Europe is not prepared for rapidly growing climate Risks

Europe is the fastest-warming continent, and climate risks threaten its energy, food security, ecosystems, infrastructure, water resources, financial stability, and people’s health, according to the European Environment Agency (EEA) in a report published today. According to the agency, many of these risks have already reached critical levels and could become catastrophic without immediate and decisive action.

“The extreme heat, drought, forest fires and floods that we have experienced in recent years in Europe will worsen, including in an optimistic climate warming scenario, and will affect the living conditions of the entire continent,” the agency wrote in a statement presenting its first climate risk assessment report.

“These events represent the new norm,” EEA Director Leena Ylä-Mononen told reporters, adding that they should also be a warning sign, reports Agence France Presse. The study lists 36 leading climate risks for Europe, of which 21 require immediate action and eight an urgent response.
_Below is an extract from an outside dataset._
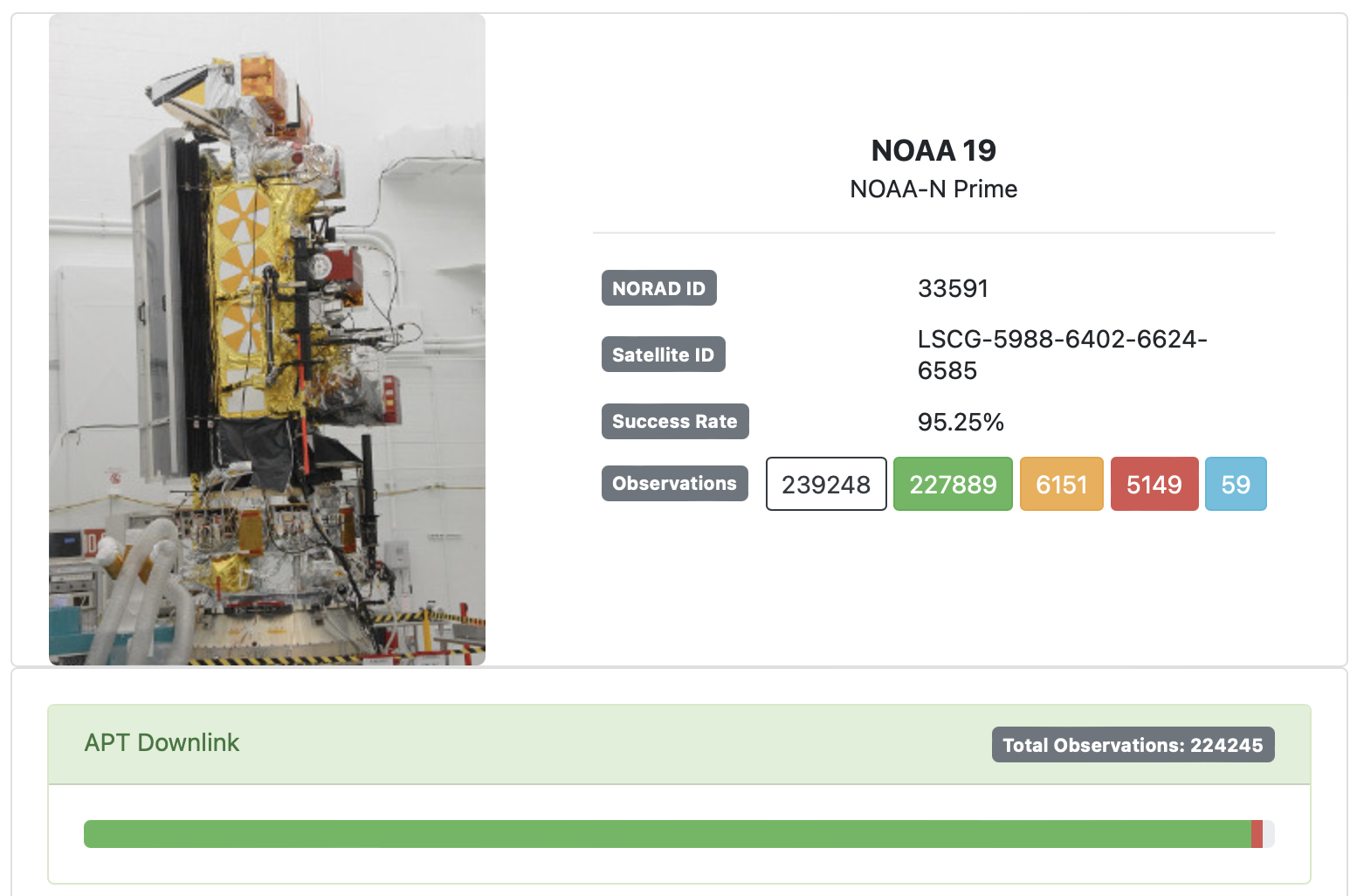Click the NORAD ID value 33591

coord(953,288)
In the first place among them are the risks related to the ecosystem, mainly related to the seas and the coast. For example, the combined effects of sea heat waves, acidification and depletion of oxygen in the seas and other anthropogenic factors such as pollution and fishing, threaten the functioning of marine ecosystems, the report says.
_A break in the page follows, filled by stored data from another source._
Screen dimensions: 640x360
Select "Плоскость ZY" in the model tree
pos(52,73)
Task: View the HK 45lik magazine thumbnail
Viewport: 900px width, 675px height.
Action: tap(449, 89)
“They can cause significant biodiversity loss, including mass extinctions,” the report added. The EEA believes that it is a priority that European governments and citizens unanimously recognize the risks and accept that they need to do more and act faster.
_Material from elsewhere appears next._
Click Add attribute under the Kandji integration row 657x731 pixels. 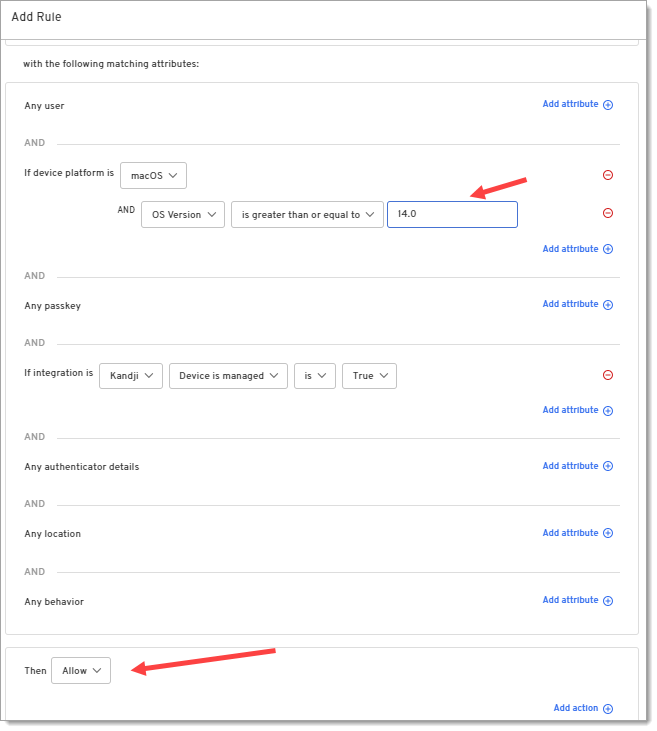pyautogui.click(x=570, y=410)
“We need to do more, to have stronger policies,” Ylä-Mononen said. However, the agency acknowledged that “significant progress” has been made in understanding and preparing for climate risks.

For the EEA, the most exposed zones are in the south of Europe (fires, water shortages and their effects on agricultural production, the impact of heat on outdoor work and health) and in lower coastal areas threatened by floods, erosion, saltwater intrusion. However, even northern Europe is not spared, this institution emphasizes, and points to recent floods in Germany or forest fires in Sweden, Beta reports.